**Given passage**
:::::

Gerald Nye, chairman of the Munitions Investigating Committee (1934)
Gerald Nye, chairman of the Munitions Investigating Committee (1934)

Alger Hiss worked for the legal department of the Munitions Investigating Committee. Walter Trohan accused Hiss of being a member of the American Communist Party and tried to persuade Nye to sack him: "He (Nye) summoned Hiss to his office, as he told me, and said that he was satisfied with the lawyer's work, but wouldn't stand for any Communist connections. Hiss looked Nye in the eye and solemnly swore he was no communist, but offered to resign in order to spare Nye, the committee and the investigation possible embarrassment. Nye said he would not sacrifice an innocent man and persuaded Hiss to remain."

Public hearings before the Munitions Investigating Committee began on 4th September, 1934. In the reports published by the committee it was claimed that there was a strong link between the American government's decision to enter the First World War and the lobbying of the munitions industry. The committee was also highly critical of the nation's bankers. In a speech Nye argued that "the record of facts makes it altogether fair to say that these bankers were in the heart and center of a system that made our going to war inevitable".

Several members of Congress, including Nye, Arthur H. Vandenberg, William Borah and Robert La Follette, pushed very hard for the passing of the 1935 Neutrality Act. President Franklin D. Roosevelt objected to this measure and lobbied for embargo provisions that would allow him to impose sanctions selectively. This was rejected by Congress and the act, signed on 31st August, imposed a general embargo on trading in arms and war materials with all parties in a war.

The 1936 Neutrality Act, passed in February of that year, renewed the provisions of the 1935 act for another 14 months. It also forbade all loans or credits to belligerents. However, this act did not cover "civil wars" or materials such as trucks and oil. During the Spanish Civil War some U.S. companies such as Texaco, Standard Oil, Ford Motor Company and General Motors sold such items to General Francisco Franco on credit.

Nye was a supporter of the Popular Front government and strongly opposed the support given to Franco's forces. In May, 1938, he introduced a Senate resolution that proposed the lifting of the embargo on shipment of arms to the Spanish government. President Franklin D. Roosevelt made it clear he was opposed to this resolution and it was defeated in the Foreign Relations Committee by seventeen votes to one.

Nye's long-term enemy, William Langer, was his opponent for his seat in Congress in November 1938. Nye was re-elected for a third term by a margin of nearly 20,000 votes over Langer out of more than 263,000 votes cast in the Senate race.

Nye remained a staunch isolationist during the emergence of Adolf Hitler and Benito Mussolini in Europe. On the outbreak of the Second World War Nye joined the America First Committee (AFC) other members included Robert E. Wood, John T. Flynn, Charles A. Lindbergh, Burton K. Wheeler, Robert R. McCormick, Hugh Johnson, Robert LaFollette Jr., Amos Pinchot, Harry Elmer Barnes and Hamilton Stuyvesan Fish. The AFC soon became the most powerful isolationist group in the United States. The AFC had four main principles: (1) The United States must build an impregnable defense for America; (2) No foreign power, nor group of powers, can successfully attack a prepared America; (3) American democracy can be preserved only by keeping out of the European War; (4) "Aid short of war" weakens national defense at home and threatens to involve America in war abroad.

:::::

**Dataset content**

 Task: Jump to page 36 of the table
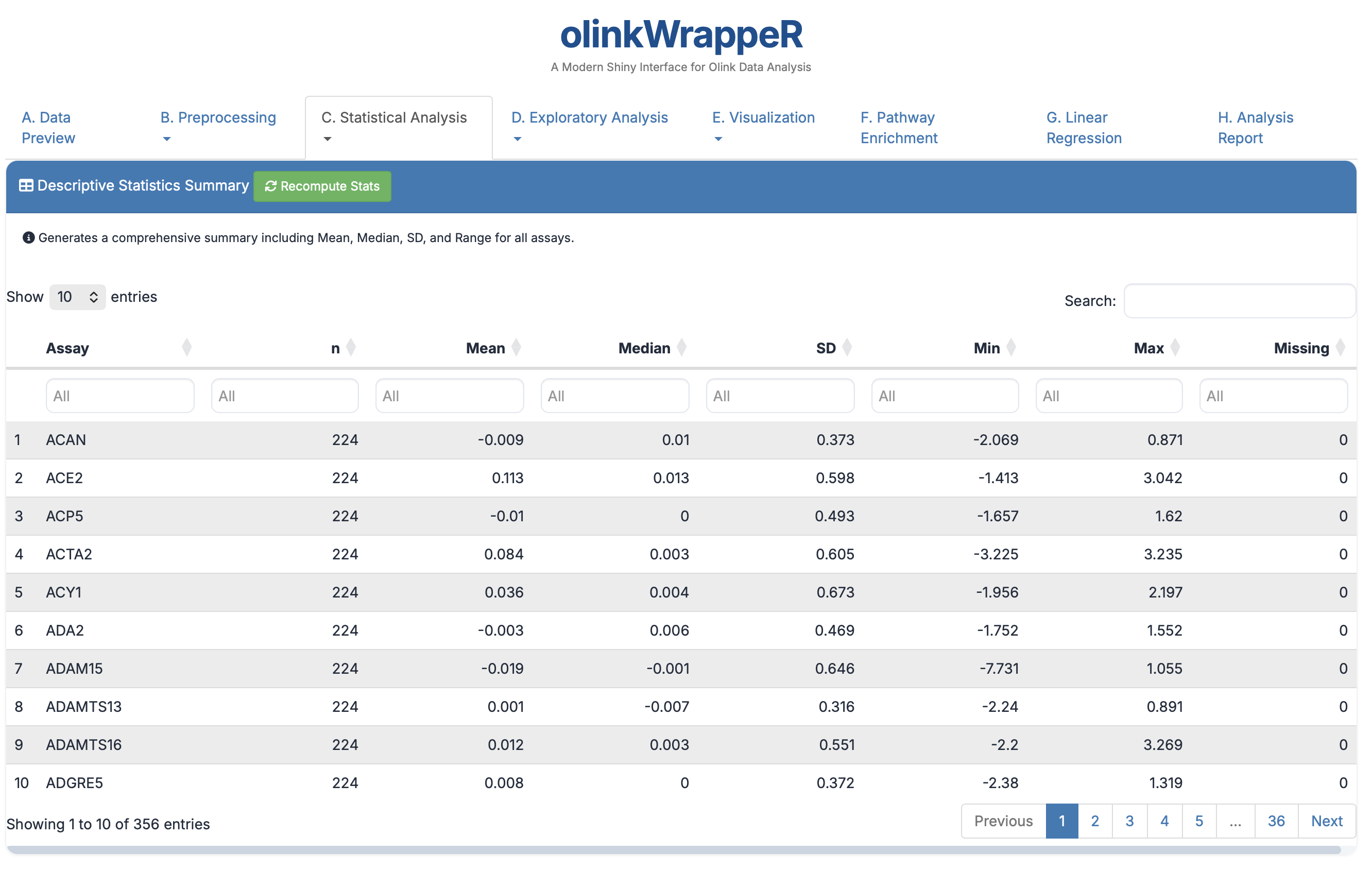click(x=1275, y=821)
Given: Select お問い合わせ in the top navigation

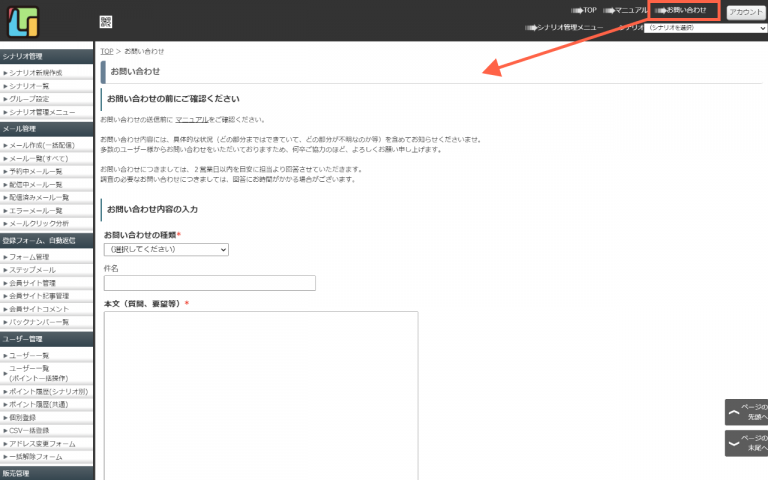Looking at the screenshot, I should click(685, 10).
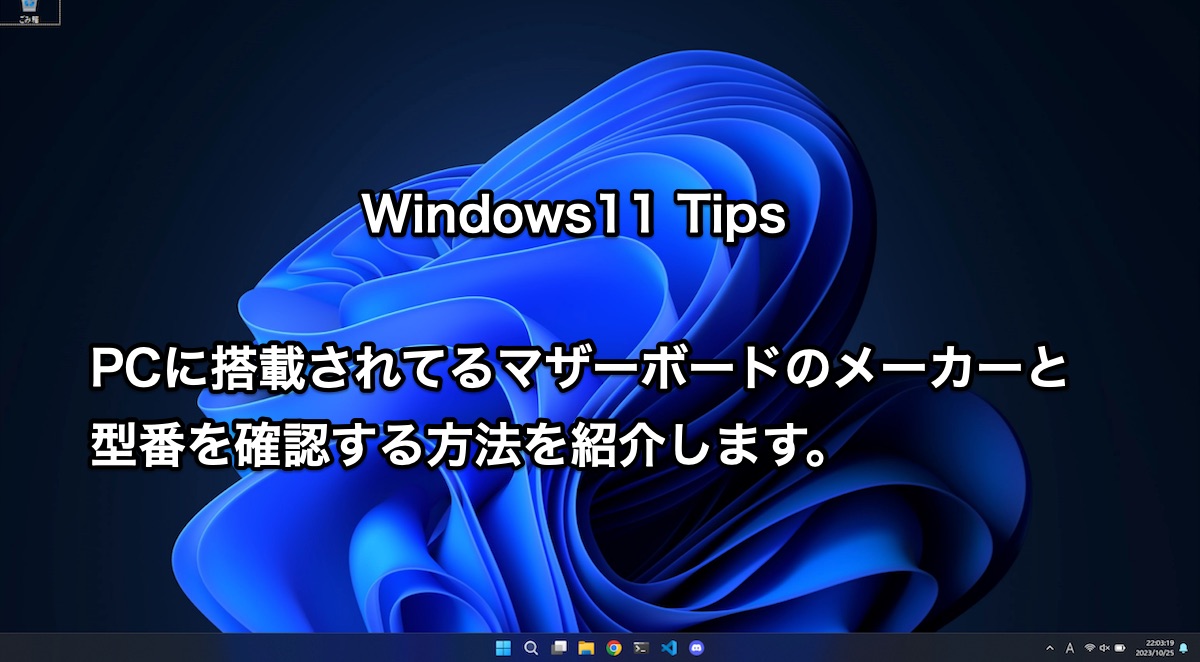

:::::

**Tasks to complete**
(a) Which U.S. companies does the passage on Gerald Nye name as having sold items to General Francisco Franco on credit during the Spanish Civil War?
(b) Carry on the passage about Gerald Nye, picking up after its final sentence on the principles of the America First Committee.

**Solved tasks**
(a) Texaco, Standard Oil, Ford Motor Company, General Motors

(b)
On 15th April, 1940, Nye told a meeting in Pennsylvania that the European war was not "worthy of the sacrifice of one American mule, much less one American son." He also argued that "Russia, Stalin and communist ideology" would eventually win from the Second World War.

When Winston Churchill became prime minister in May 1940, he realised that it would be vitally important to enlist the Unoted States as Britain's ally. Churchill appointed William Stephenson as the head of the British Security Coordination (BSC). As William Boyd has pointed out: "The phrase is bland, almost defiantly ordinary, depicting perhaps some sub-committee of a minor department in a lowly Whitehall ministry. In fact BSC, as it was generally known, represented one of the largest covert operations in British spying history... With the US alongside Britain, Hitler would be defeated - eventually. Without the US (Russia was neutral at the time), the future looked unbearably bleak... polls in the US still showed that 80% of Americans were against joining the war in Europe. Anglophobia was widespread and the US Congress was violently opposed to any form of intervention." Stephenson was very concerned with the growth of the American First Committee and his agents estimated that there were 700 chapters and nearly a million members of isolationist groups.

Nye attacked President Franklin D. Roosevelt for giving the leaders of England and France "reason to believe that if they would declare war on Germany, help would be forthcoming." He went on to argue that the United States had "sold out, by deliberate falsification, the two European nations with which we had the closest ties. We sent France to her death and have brought England perilously close to it."

On 22nd August, 1940 William Stephenson reported to London that the destroyer deal was agreed upon. The agreement for transferring 50 aging American destroyers, in return for the rights to air and naval basis in Bermuda, Newfoundland, the Caribbean and British Guiana, was announced 3rd September, 1940. The bases were leased for 99 years and the destroyers were of great value as convey escorts. Nye led the campain to defeat the administration Lend Lease proposal. Although Nye persuaded Burton K. Wheeler, Hugh Johnson, Robert LaFollette Jr., Henrik Shipstead, Homer T. Bone, James B. Clark, William Langer, and Arthur Capper, to vote against the measure, it was passed by 60 votes to 31.

The British Security Coordination developed a policy of trying to undermine the leaders of the America First Committee (AFC). Leading isolationists were monitored, targeted and harassed. When Gerald Nye spoke in Boston in September 1941, thousands of handbills were handed out attacking him as an appeaser and Nazi lover. A BSC agent Donald Chase Downes was instructed to spy on the AFC. Bill Macdonald, the author of The True Intrepid: Sir William Stephenson and the Unknown Agents (2001), has pointed out: "Downes eventually discovered there was Nazi activity in New York, Washington, Chicago, San Francisco, Cleveland and Boston. In some cases they traced actual transfers of money from the Nazis to the America Firsters."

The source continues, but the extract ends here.